Work task
Lines in the listing that hold the string "data" need to be tallied, and the total given alone.

Records supplied
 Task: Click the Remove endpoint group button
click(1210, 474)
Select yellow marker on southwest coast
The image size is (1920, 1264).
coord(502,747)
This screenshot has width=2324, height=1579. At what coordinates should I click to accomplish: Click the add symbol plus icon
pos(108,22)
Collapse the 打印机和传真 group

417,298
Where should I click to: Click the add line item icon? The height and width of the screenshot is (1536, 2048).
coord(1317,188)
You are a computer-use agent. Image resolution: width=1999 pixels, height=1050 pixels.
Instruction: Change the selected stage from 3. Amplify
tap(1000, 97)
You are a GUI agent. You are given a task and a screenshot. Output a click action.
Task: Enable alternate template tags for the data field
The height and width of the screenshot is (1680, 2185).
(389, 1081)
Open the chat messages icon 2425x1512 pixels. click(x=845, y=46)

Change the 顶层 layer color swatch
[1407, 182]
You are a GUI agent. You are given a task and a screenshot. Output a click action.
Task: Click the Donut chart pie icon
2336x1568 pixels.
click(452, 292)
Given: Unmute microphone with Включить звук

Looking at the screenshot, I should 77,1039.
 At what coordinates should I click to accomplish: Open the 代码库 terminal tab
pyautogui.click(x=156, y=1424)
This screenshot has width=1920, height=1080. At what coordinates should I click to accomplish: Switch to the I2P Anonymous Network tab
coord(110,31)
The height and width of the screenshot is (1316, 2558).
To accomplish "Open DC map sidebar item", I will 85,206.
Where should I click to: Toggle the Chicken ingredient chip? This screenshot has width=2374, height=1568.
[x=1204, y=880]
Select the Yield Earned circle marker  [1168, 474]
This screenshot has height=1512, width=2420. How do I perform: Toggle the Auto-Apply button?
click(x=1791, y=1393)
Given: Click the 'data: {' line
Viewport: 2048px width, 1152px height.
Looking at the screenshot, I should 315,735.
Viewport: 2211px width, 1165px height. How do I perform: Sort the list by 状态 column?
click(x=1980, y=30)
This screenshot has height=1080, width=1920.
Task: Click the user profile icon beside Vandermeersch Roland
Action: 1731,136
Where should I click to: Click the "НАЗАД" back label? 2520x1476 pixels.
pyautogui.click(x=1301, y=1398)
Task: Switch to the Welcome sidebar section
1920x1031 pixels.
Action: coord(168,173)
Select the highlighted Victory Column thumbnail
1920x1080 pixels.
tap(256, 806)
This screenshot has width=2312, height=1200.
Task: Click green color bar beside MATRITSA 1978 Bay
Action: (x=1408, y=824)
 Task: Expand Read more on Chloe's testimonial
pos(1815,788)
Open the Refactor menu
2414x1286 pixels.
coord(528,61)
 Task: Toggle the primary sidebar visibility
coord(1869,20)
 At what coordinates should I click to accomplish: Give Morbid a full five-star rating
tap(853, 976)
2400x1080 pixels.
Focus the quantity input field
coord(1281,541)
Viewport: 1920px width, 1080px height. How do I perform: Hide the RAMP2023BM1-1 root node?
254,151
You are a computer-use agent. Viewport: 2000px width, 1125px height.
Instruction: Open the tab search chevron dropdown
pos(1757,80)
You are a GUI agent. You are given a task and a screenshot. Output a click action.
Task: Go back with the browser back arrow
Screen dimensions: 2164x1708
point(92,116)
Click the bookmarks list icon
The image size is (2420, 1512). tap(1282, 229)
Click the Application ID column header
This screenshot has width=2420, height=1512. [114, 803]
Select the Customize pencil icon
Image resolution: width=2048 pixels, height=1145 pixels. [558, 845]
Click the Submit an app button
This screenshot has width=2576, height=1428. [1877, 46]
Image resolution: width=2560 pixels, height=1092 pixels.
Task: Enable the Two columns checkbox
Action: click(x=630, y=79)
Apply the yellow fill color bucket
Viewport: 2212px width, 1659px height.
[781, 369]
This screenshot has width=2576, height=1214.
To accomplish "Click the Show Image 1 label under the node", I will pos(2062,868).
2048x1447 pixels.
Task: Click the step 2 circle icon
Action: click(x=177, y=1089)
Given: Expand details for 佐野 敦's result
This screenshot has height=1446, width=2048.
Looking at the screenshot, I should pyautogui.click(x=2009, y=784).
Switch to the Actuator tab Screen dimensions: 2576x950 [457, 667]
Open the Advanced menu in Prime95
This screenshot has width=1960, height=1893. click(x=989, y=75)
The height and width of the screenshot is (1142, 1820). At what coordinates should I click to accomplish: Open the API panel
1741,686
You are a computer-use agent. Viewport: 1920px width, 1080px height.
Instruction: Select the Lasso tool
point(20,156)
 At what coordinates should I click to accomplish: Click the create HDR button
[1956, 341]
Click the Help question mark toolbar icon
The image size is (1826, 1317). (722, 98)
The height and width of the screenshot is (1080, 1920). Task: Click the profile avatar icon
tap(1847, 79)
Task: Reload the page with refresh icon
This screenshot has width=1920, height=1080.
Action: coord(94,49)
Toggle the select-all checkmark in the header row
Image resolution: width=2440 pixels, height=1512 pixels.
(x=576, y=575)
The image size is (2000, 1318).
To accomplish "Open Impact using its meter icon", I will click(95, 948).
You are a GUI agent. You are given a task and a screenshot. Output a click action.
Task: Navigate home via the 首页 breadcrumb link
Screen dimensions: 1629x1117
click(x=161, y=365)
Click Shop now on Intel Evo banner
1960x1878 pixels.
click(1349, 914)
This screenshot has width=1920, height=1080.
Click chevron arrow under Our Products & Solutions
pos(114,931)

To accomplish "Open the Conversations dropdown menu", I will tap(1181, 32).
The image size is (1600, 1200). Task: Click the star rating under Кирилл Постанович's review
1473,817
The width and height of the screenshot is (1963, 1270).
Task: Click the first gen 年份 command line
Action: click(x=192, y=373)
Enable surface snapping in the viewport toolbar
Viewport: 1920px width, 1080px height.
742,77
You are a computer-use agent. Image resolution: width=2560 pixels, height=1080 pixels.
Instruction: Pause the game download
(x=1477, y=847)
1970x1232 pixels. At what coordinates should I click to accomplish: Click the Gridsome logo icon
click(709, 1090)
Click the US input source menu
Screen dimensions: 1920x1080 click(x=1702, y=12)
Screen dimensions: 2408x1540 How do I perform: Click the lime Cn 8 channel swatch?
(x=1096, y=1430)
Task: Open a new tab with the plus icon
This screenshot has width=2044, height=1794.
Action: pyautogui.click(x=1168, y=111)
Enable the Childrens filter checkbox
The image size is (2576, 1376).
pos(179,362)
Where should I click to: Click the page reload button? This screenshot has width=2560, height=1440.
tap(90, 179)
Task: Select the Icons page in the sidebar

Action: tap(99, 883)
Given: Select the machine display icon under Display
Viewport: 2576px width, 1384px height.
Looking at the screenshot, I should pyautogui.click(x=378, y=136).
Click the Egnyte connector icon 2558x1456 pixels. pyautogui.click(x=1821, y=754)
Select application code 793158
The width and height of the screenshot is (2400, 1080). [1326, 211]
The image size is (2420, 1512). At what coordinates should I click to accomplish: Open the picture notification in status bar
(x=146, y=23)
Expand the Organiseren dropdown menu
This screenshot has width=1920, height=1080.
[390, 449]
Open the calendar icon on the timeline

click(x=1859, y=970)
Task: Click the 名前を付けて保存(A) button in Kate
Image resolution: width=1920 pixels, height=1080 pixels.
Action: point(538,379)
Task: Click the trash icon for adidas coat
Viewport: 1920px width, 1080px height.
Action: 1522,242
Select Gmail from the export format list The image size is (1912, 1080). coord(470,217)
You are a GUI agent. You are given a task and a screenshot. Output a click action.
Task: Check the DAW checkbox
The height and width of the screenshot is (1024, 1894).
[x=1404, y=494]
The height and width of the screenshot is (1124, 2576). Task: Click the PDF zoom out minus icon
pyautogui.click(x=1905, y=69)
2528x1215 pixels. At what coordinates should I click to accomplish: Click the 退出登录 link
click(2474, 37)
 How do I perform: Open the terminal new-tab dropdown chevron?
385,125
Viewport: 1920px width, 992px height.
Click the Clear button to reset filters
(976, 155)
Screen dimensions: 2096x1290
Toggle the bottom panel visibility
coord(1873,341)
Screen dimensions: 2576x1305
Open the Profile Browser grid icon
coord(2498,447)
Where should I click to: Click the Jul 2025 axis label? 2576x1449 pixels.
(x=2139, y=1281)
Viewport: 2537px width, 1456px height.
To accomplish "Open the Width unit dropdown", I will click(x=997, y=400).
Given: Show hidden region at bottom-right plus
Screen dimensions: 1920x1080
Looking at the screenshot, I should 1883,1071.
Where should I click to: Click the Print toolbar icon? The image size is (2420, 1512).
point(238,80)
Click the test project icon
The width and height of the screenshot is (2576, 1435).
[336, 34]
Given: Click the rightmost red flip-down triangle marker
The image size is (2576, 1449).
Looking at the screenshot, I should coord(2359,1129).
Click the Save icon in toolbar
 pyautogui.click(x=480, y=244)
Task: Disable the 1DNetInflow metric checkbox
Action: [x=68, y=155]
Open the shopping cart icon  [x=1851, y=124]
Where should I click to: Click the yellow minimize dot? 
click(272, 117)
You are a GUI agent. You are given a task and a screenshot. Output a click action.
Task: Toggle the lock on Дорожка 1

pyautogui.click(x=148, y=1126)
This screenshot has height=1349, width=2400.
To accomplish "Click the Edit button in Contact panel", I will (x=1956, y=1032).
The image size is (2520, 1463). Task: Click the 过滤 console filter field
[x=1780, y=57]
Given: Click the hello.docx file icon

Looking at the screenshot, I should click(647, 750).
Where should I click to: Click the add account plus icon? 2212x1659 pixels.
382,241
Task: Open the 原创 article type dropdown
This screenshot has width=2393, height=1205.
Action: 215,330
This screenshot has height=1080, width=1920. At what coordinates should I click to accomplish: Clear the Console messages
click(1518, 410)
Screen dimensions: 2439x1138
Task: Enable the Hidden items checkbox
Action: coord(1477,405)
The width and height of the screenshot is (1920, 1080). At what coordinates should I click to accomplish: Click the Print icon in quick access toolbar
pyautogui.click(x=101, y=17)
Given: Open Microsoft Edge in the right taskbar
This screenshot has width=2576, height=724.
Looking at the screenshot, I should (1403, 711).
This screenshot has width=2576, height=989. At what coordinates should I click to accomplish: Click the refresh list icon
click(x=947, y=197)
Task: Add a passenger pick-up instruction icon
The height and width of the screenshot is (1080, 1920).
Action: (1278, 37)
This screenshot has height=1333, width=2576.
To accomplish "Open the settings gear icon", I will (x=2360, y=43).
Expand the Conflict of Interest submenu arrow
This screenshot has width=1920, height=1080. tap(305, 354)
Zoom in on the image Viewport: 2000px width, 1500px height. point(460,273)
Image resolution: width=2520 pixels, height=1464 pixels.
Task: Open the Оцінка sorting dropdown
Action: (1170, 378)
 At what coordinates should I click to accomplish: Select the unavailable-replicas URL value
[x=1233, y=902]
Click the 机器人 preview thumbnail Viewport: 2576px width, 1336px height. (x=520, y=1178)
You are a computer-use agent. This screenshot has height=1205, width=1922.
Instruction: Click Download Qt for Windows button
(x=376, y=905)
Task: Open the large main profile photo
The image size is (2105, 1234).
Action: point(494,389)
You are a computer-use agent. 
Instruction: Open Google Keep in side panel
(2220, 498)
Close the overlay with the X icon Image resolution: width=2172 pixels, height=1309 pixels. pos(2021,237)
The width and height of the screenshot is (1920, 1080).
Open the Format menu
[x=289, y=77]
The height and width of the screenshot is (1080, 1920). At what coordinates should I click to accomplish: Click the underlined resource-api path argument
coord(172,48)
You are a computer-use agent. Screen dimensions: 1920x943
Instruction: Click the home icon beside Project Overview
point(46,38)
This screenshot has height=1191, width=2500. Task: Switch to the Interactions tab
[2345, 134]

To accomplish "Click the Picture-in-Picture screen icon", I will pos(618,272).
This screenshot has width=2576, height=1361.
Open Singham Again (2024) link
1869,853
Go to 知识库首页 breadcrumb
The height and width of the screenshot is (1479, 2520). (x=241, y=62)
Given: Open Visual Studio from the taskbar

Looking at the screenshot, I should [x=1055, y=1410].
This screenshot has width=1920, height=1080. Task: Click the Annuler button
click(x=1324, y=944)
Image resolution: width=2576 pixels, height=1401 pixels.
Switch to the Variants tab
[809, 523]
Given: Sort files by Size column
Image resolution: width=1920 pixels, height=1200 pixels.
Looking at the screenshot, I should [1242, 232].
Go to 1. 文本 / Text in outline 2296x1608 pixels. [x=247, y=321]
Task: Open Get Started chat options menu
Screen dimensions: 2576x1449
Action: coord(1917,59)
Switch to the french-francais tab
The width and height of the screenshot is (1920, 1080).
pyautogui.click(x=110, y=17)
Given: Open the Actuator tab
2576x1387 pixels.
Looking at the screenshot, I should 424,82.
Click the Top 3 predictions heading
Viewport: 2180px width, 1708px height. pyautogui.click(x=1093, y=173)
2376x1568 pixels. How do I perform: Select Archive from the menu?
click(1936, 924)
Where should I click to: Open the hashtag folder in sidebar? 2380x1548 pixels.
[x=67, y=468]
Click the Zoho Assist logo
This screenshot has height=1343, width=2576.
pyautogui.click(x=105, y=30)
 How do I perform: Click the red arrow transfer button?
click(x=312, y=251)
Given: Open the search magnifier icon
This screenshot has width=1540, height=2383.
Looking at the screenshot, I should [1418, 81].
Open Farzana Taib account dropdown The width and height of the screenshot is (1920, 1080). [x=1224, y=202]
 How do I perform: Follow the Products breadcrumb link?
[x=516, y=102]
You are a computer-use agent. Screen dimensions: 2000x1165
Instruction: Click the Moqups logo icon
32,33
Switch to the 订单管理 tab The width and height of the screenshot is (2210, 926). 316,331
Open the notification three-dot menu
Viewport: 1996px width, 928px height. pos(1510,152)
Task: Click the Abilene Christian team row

Solution for this task
2